What this task involves: While leaving the pictures out, set down only the lines from the one with "Viewport: 854px width, 601px" through the end of the records, exactly as they stand.
:: Entries shown ::
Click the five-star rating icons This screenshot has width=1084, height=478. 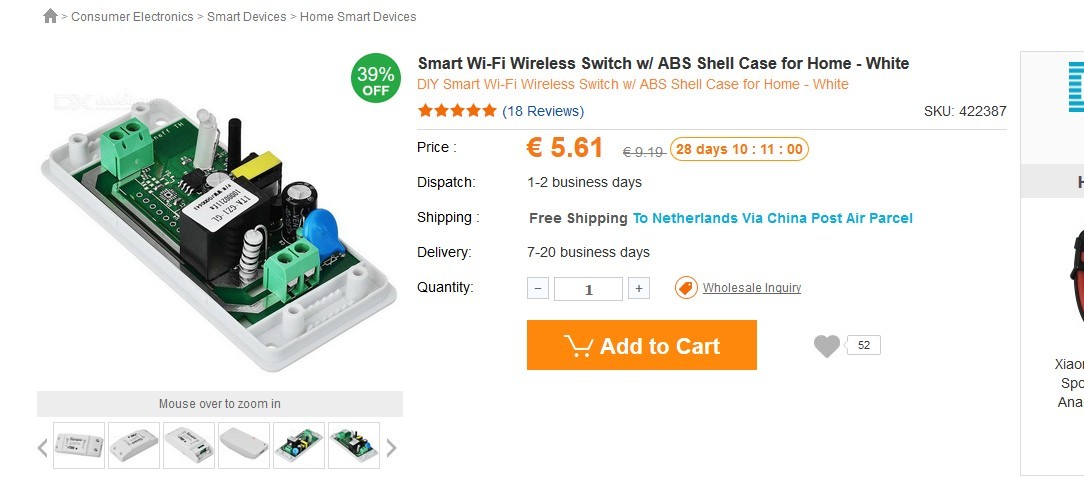(457, 111)
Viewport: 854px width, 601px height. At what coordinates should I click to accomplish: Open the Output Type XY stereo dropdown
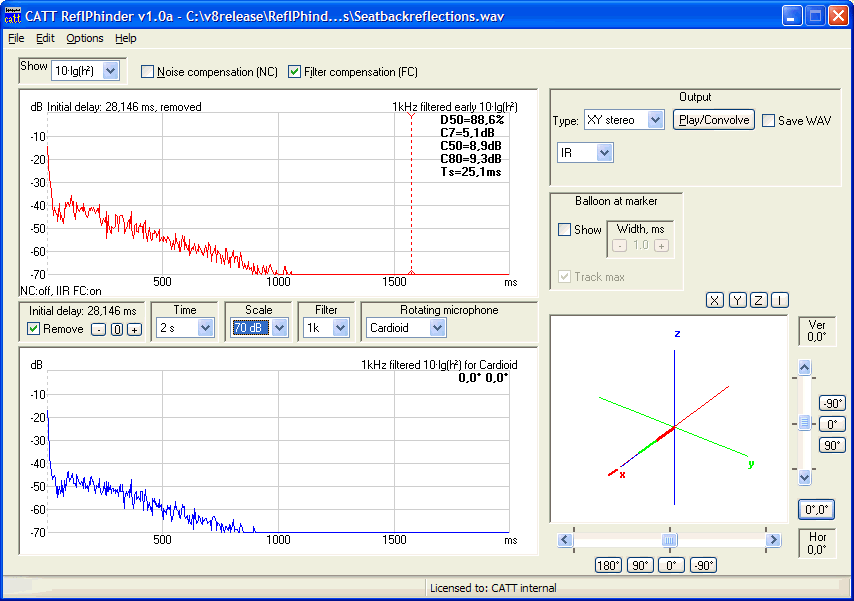pos(655,120)
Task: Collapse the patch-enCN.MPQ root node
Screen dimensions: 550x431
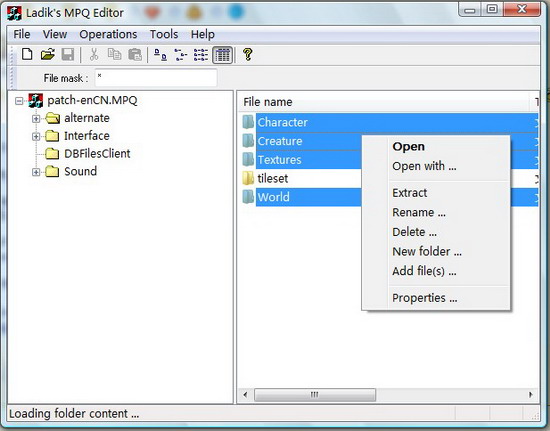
:::
The answer:
Viewport: 854px width, 601px height. At what coordinates should I click to accomplish: Open the Output Type XY stereo dropdown
pos(655,120)
Task: Collapse the patch-enCN.MPQ root node
Screen dimensions: 550x431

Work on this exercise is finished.